• Task directions
The line containing "Select the Extract Text tool", and every line after it to the end of the listing, should be repeated exactly; the pictures should not.

• Records provided
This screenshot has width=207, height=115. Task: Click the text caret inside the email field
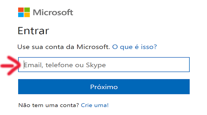point(24,65)
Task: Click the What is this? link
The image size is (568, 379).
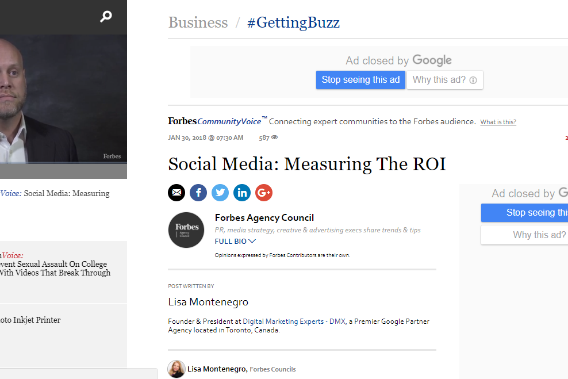Action: [x=498, y=122]
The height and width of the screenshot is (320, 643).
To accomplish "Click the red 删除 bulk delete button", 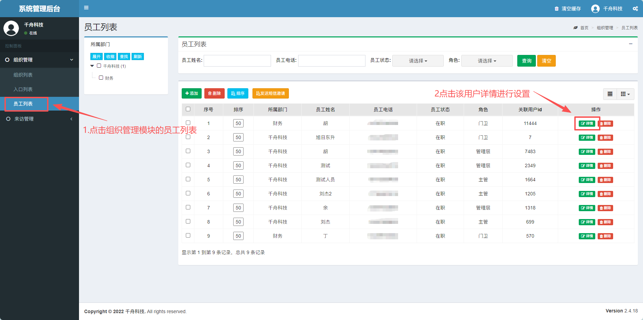I will (x=214, y=93).
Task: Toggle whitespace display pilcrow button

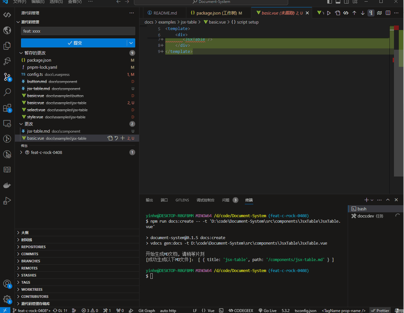Action: [371, 13]
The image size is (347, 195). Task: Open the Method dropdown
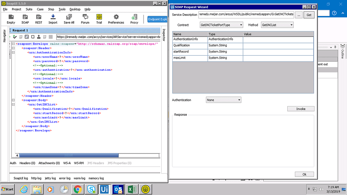pos(277,25)
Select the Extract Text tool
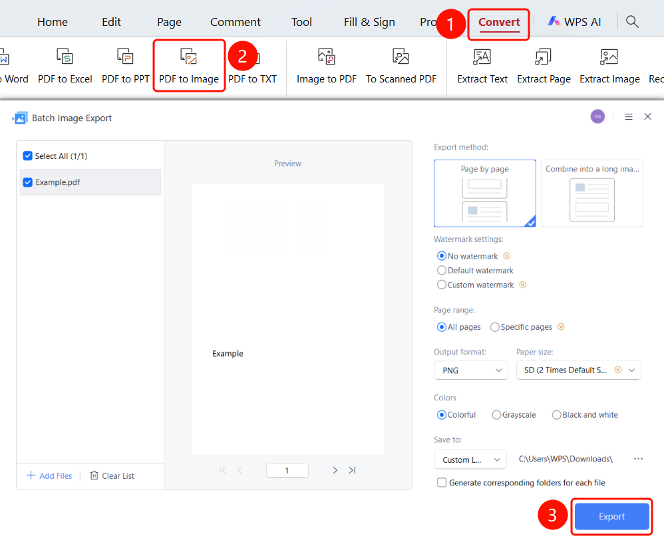The image size is (664, 546). (482, 66)
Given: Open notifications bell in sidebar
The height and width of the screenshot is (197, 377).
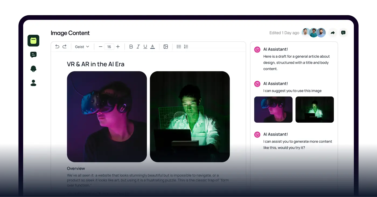Looking at the screenshot, I should click(33, 69).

• Solution
Select the Extract Text tool
The image size is (664, 546). (482, 66)
Given: Open notifications bell in sidebar
The height and width of the screenshot is (197, 377).
Looking at the screenshot, I should click(33, 69).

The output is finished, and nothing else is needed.